▶ Text segment
Jani continued to work hard on organizing the Mt. McCaleb Cemetery veteran’s list so the flags can be placed on the graves this coming Friday, 24 May 2013.

I, on the the other hand, went to the Post Office for our mail, delivered it to Paco, and spent the rest of the day on the sofa. My Gram’s best friend’s former house is getting a facelift right now…located just across from my father’s house – he has something to watch all day.


I’m pretty sure my platelet count has improved. My nose is not bleeding at all any more. We go to St. Luke’s Hospital in Twin Falls tomorrow for a lab check and appointment with Dr. Padavanija. Hoping for good news.

Jack Latimer came and applied fertilizer/weed killer to the lawn today.

 This machine he uses delivers liquid fertilizer and weed killer.

▶ Task requirements
How would you translate this sentence from the text into Spanish: "Jack Latimer came and applied fertilizer/weed killer to the lawn today."? Rely on the text alone.

▶ Supplied data

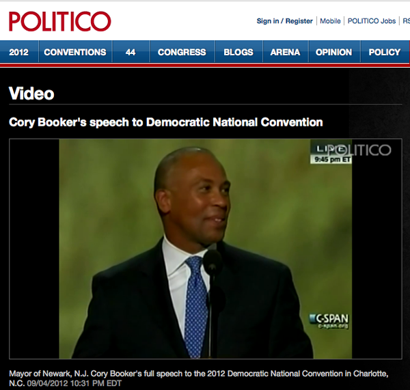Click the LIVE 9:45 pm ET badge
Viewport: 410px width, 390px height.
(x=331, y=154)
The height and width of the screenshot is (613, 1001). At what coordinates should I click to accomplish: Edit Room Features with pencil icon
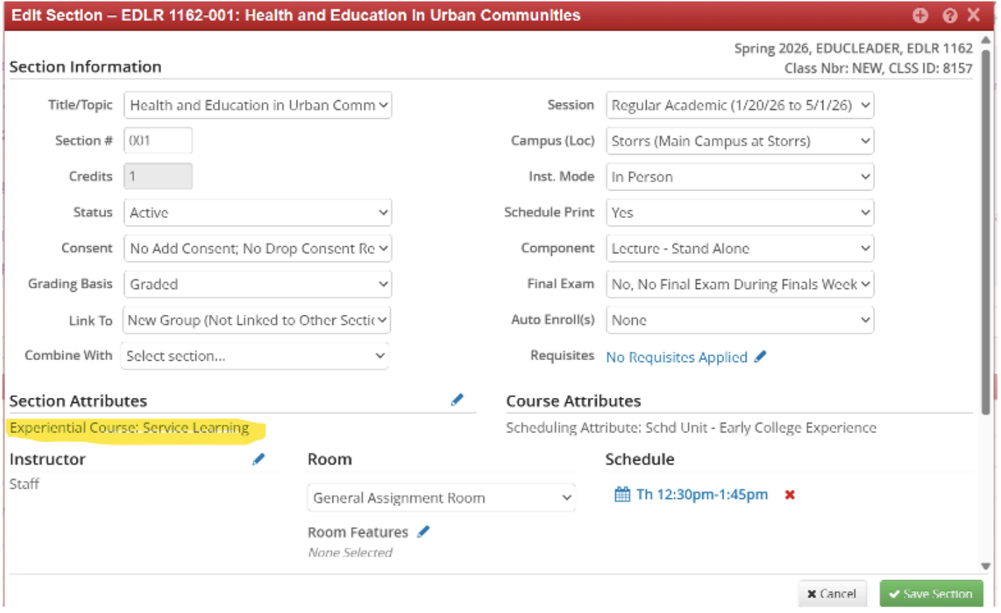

▶ Answer below
Jack Latimer vino y aplicó fertilizante/herbicida al césped hoy.